Can the Court Force You to File Joint Income Tax Returns with Your Spouse During a New Jersey Divorce?
Married couples have the option of filing their tax returns as “married filing jointly” or “married filing separately.” Most couples file jointly because they experience the most tax savings by doing so, although this may not be true in every case.
But what happens when a married couple is going through a divorce in New Jersey? Until the calendar year in which the Judgment of Divorce is entered, the parties still have the right to file their taxes as “married filing jointly.” What do you do if one spouse decides that he or she don’t want to file joint income tax returns? Can the other spouse request that the Court compel the filing of joint income tax returns?
This was the issue was addressed in the Appellate Division case of Bursztyn v. Bursztyn, 379 N.J. Super. 385 (App. Div. 2005). In Bursztyn, the husband worked as a radiologist and earned a significant income and the wife was a homemaker. At the time of their divorce, they had not filed income tax returns for the prior three years, and they had an estimated tax liability of several hundred thousand dollars for these years of unfiled returns. A joint tax expert advised that the couple would experience significant tax savings if they filed those back tax returns jointly. Notwithstanding this recommendation, the wife refused to do so.
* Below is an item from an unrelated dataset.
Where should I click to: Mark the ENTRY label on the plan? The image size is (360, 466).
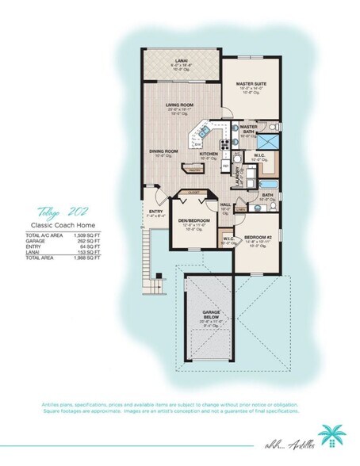156,211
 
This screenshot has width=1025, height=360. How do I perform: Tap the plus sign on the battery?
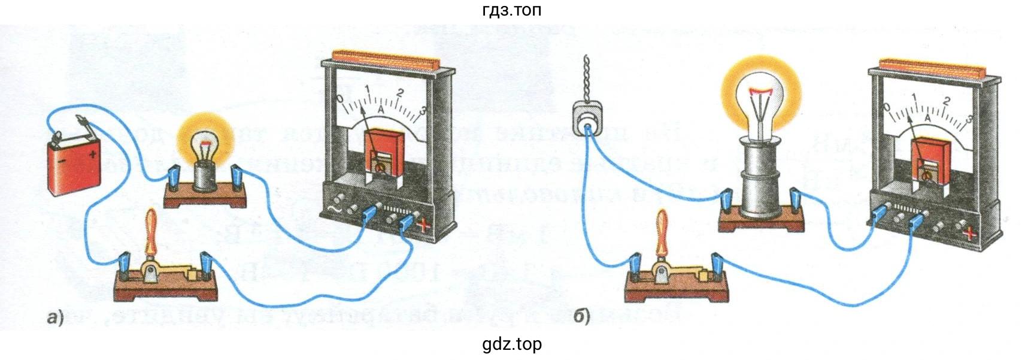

The trial court ordered the wife to file joint income tax returns, but she refused and filed an appeal.
The Appellate Division, addressing this issue for the first time, concluded that New Jersey family courts have “discretionary authority” to force divorcing parties to file joint tax returns, but that the decision to do so must be based on the specific facts of each case. The Appellate Division provided further guidance by suggesting that “in general… trial courts should avoid compelling parties to execute joint tax returns because of the potential liabilities to which the parties would be exposed.” Id. at 398.
The danger of potential liability may be heightened in cases where there is an allegation by the resisting spouse of unreported income or other tax fraud by the spouse who seeks to compel the filing of joint returns. If there is legitimate concern about one of the parties having filed fraudulent tax returns in the past, this may be a compelling reason for the Court not to force an unwilling spouse to file joint income tax returns.
Another factor that a New Jersey family court may consider is whether or not there are enough marital assets to compensate a spouse for the loss of tax savings caused by the other spouse’s unwillingness to file jointly. If enough assets exist, the Court may decline to force a joint filing, and instead address the lost tax savings through equitable distribution.
Ultimately, the Court’s decision is heavily dependent upon the specific factual circumstances of each case, and if you find yourself confronted with a similar dilemma, there is no substitute for the advice of an experienced Divorce and Family Law attorney.